>>>>>
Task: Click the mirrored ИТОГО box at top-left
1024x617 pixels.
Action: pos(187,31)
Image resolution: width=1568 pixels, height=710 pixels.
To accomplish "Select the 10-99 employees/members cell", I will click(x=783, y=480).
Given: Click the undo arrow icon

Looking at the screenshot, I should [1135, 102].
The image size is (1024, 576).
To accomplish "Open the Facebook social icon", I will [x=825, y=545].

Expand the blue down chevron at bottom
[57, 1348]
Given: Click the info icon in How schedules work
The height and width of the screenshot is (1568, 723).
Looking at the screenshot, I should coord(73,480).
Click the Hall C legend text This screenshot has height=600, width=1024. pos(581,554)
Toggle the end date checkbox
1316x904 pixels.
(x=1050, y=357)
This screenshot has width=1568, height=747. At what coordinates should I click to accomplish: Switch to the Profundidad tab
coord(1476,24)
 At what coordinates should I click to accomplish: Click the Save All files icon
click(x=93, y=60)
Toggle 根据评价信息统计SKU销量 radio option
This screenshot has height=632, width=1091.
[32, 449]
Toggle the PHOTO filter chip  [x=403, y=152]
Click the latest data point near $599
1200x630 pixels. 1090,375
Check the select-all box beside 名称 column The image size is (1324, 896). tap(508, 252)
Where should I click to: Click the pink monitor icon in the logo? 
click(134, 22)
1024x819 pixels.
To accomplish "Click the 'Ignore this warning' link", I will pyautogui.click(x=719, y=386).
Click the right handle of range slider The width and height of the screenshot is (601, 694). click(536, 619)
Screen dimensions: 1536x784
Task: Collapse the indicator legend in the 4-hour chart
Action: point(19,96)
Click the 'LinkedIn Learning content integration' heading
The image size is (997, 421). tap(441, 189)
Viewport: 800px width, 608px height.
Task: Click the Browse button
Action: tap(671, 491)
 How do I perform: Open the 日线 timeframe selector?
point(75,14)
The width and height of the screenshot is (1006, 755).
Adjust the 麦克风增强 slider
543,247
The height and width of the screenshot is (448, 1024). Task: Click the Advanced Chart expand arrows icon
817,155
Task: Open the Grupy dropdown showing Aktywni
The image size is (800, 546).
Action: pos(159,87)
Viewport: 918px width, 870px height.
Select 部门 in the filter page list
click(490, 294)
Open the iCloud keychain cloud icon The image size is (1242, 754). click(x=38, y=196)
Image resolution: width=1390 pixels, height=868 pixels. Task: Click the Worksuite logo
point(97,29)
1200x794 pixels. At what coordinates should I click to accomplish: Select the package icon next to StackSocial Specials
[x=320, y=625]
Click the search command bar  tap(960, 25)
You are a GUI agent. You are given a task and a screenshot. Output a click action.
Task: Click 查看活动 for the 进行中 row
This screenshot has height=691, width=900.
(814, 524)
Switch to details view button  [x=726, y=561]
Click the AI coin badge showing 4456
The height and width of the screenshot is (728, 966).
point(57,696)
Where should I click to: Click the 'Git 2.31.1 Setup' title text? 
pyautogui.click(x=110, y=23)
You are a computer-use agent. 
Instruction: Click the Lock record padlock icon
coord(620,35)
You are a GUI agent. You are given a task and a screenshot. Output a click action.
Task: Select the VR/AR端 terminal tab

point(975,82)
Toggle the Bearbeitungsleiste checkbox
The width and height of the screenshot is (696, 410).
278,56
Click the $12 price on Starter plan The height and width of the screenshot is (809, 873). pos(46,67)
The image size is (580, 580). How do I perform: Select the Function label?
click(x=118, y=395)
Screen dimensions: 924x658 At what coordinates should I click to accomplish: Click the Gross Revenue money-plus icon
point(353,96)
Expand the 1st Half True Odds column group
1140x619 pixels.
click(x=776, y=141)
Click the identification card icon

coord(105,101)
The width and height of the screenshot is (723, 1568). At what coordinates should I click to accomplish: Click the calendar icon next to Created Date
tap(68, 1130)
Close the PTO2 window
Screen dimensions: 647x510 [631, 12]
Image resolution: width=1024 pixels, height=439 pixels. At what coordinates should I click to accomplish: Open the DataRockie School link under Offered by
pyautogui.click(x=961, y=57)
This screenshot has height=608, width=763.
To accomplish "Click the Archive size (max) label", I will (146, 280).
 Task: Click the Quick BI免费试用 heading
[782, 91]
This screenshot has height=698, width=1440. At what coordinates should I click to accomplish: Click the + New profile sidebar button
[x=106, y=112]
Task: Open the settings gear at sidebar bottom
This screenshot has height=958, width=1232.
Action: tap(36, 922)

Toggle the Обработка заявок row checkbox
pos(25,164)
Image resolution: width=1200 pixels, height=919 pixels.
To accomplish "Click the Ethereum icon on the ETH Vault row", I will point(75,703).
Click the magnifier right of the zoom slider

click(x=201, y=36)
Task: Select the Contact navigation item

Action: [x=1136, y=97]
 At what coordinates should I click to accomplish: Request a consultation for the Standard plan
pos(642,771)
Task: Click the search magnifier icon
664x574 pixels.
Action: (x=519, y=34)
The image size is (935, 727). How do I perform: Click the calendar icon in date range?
<<<<<
Lines holding "search": copy each one from the records above.

Click the search command bar  tap(960, 25)
Task: Click the search magnifier icon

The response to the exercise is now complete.